◆ YOUR ASSIGNMENT:
After locating the line with "The image size is (1909, 1074)." below, output it and each following line exactly, stopping after the line with "second Benchmark attribute". No pictures.

◆ THE RECORDS:
Segment Open
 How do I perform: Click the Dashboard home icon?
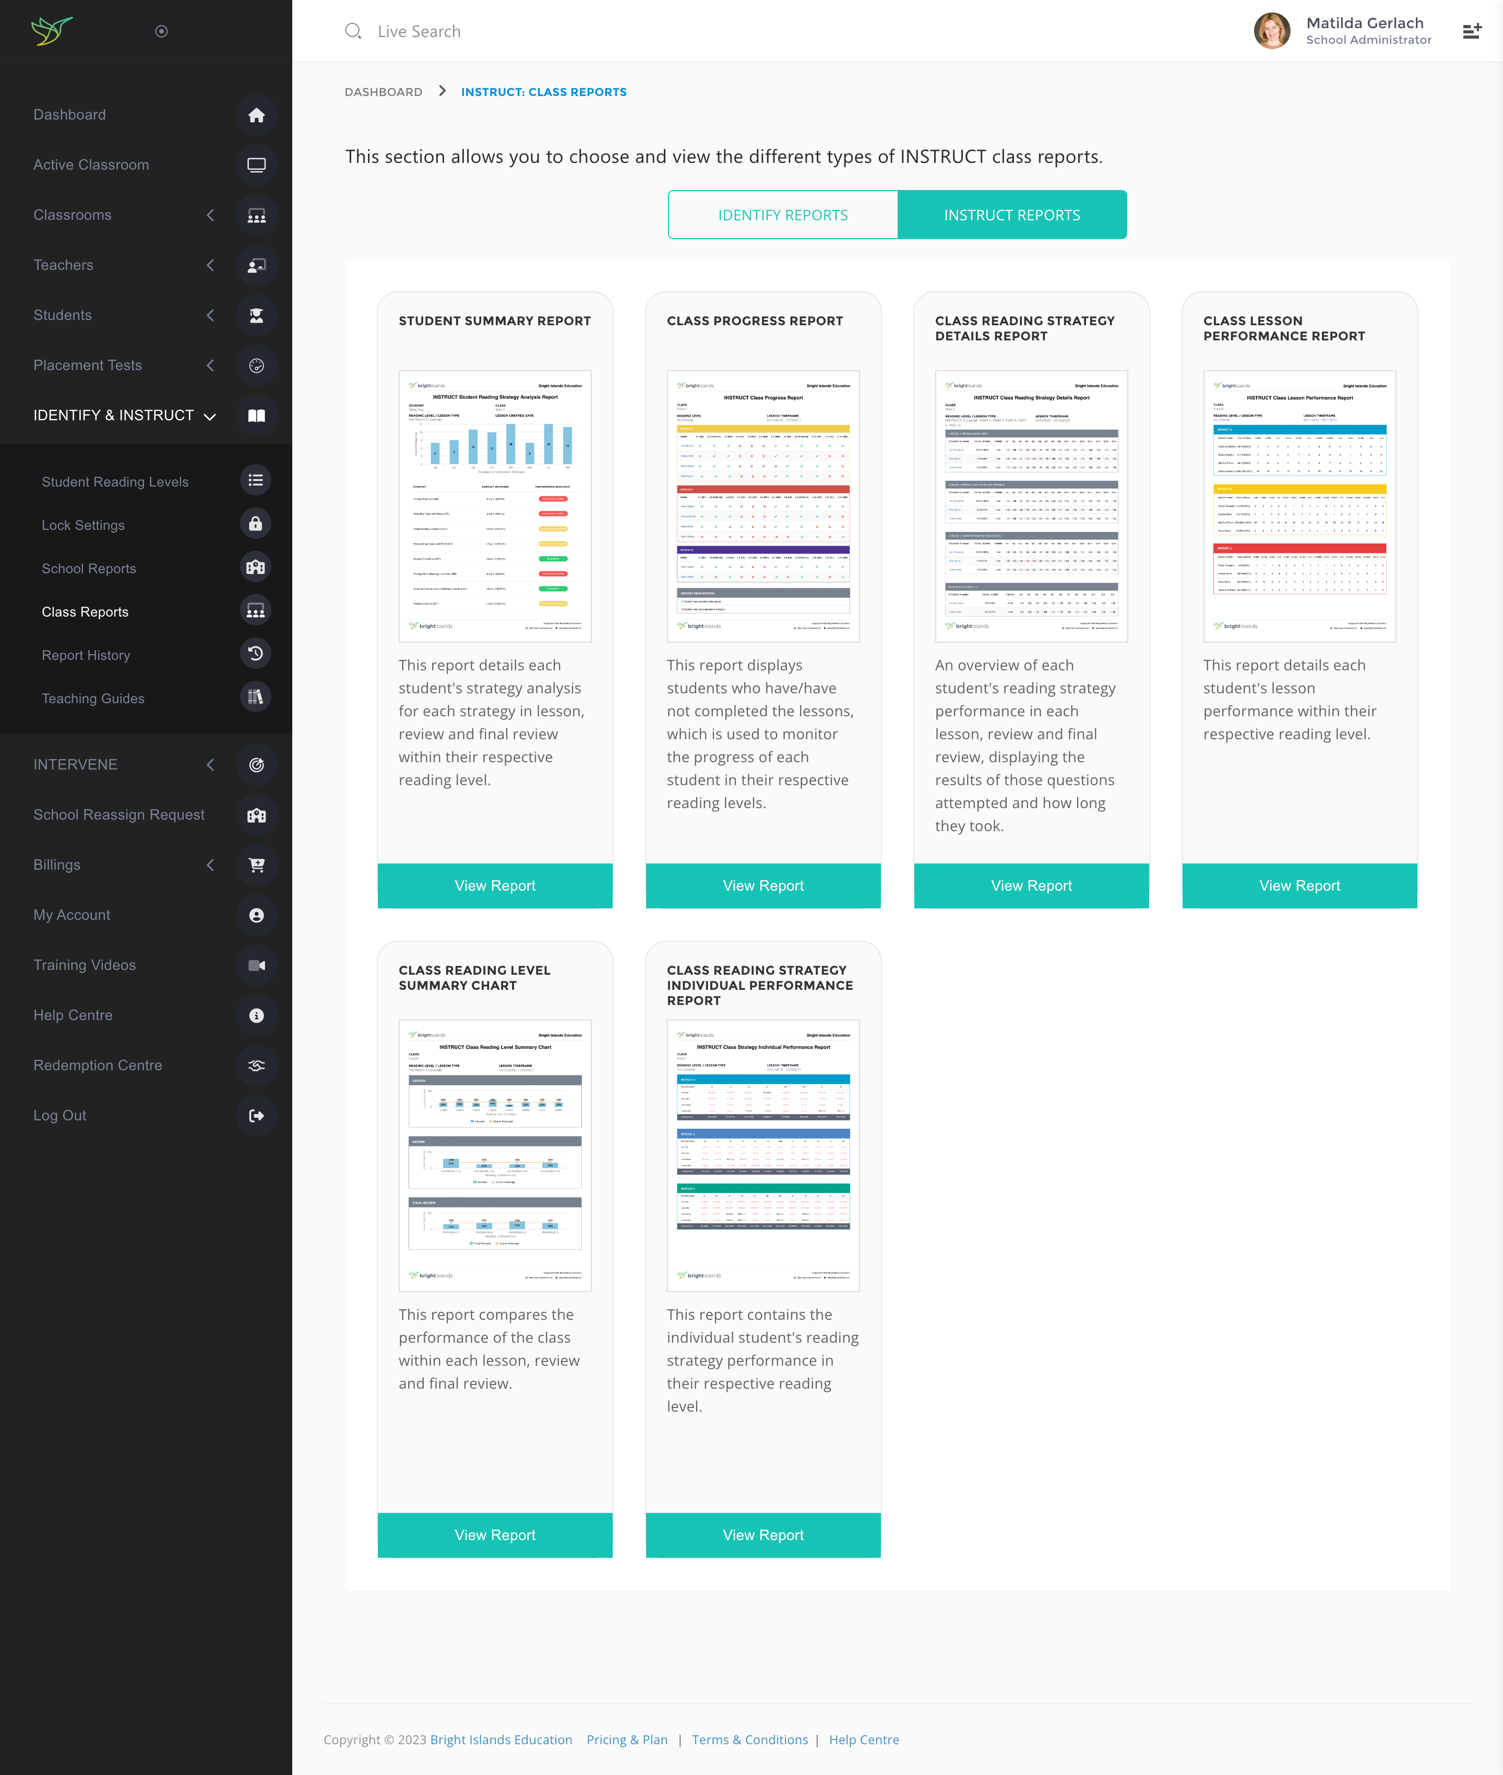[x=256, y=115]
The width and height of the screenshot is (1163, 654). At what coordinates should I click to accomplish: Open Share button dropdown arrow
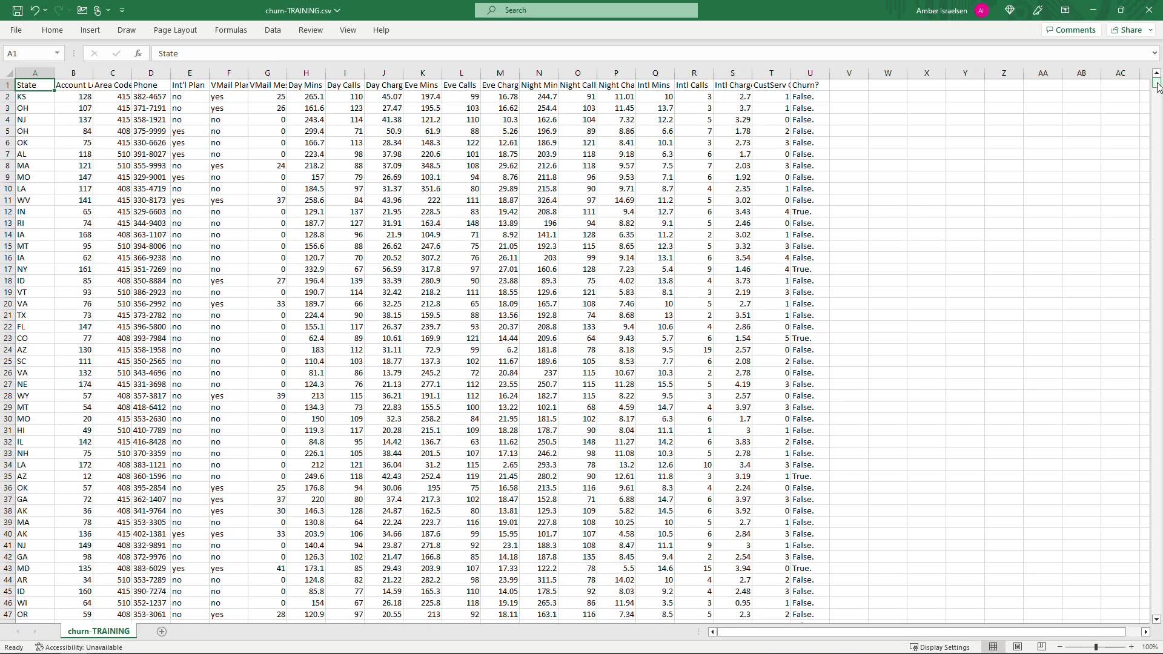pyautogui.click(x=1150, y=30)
Segment Closed
Segment Open
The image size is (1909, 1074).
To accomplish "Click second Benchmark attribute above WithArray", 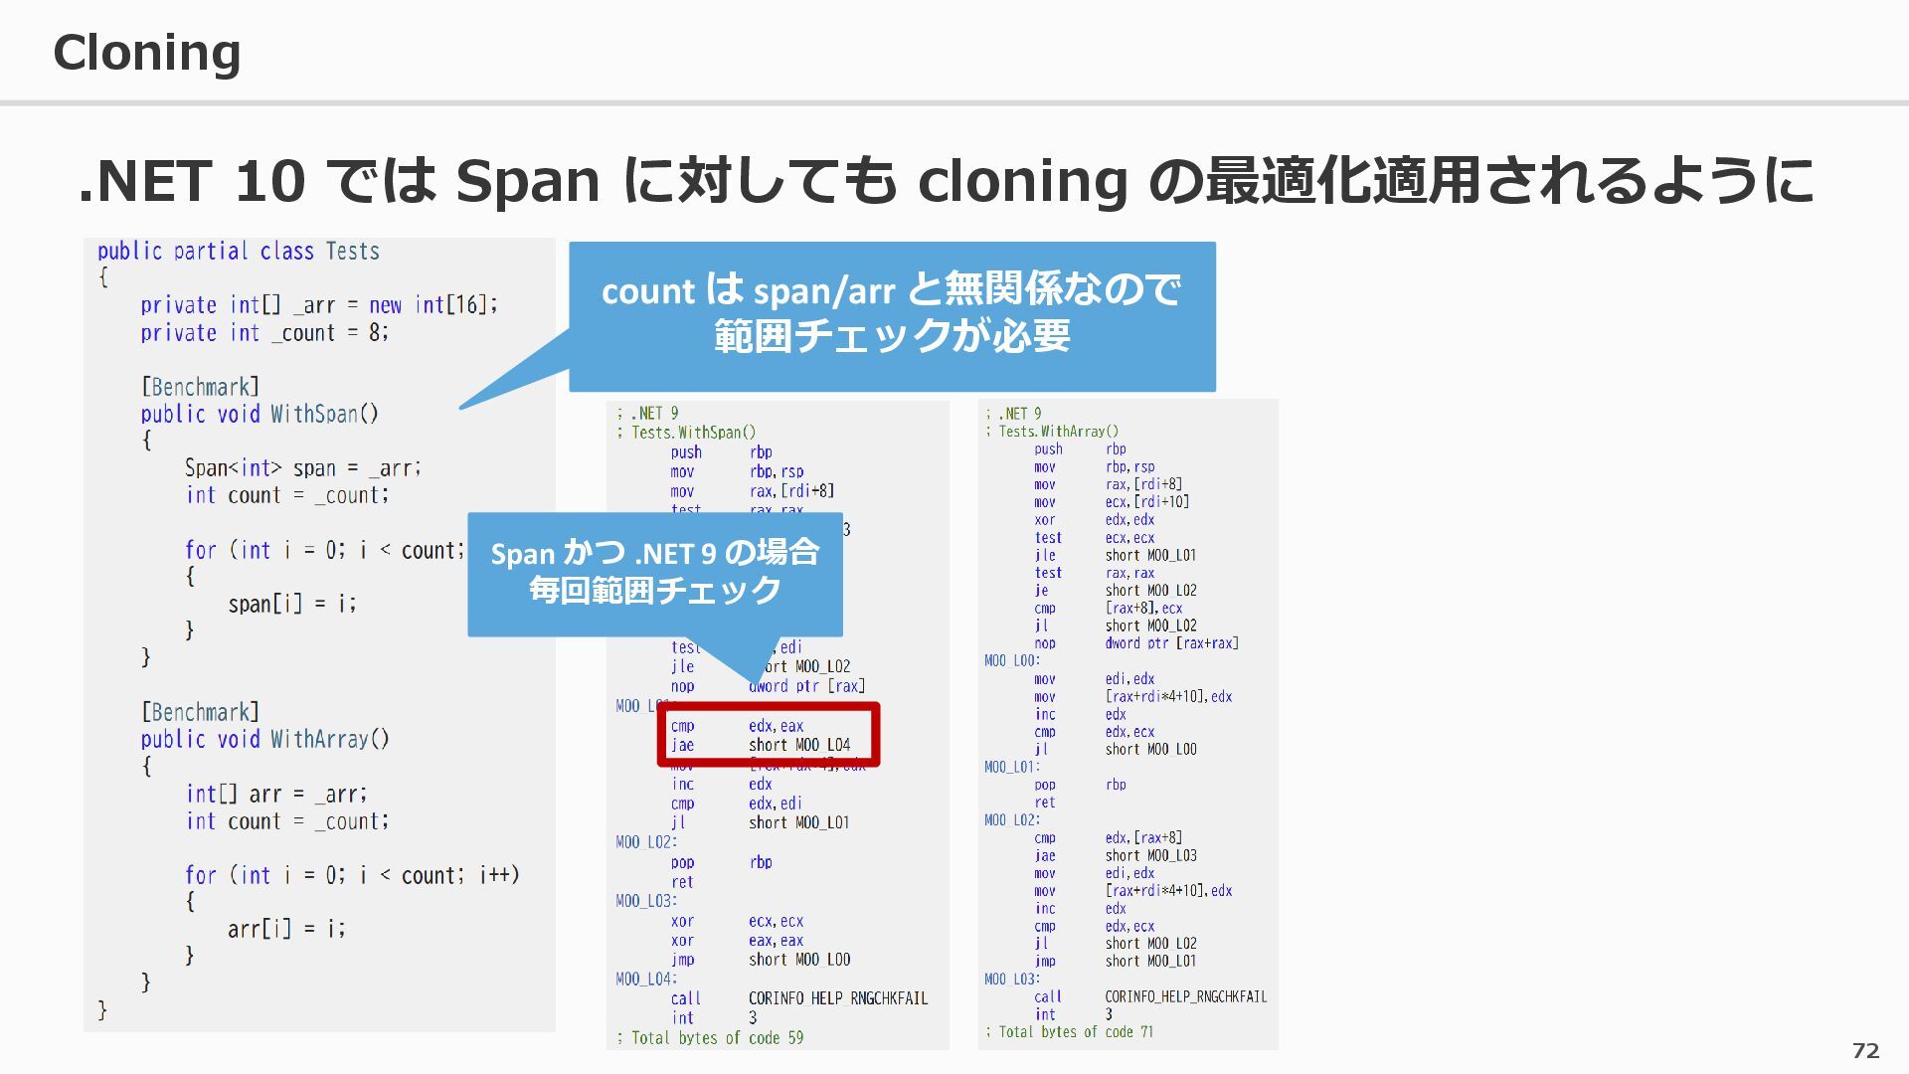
Segment Closed
◆ ANSWER SPACE:
The image size is (1909, 1074).
To accomplish "Click second Benchmark attribute above WithArray", 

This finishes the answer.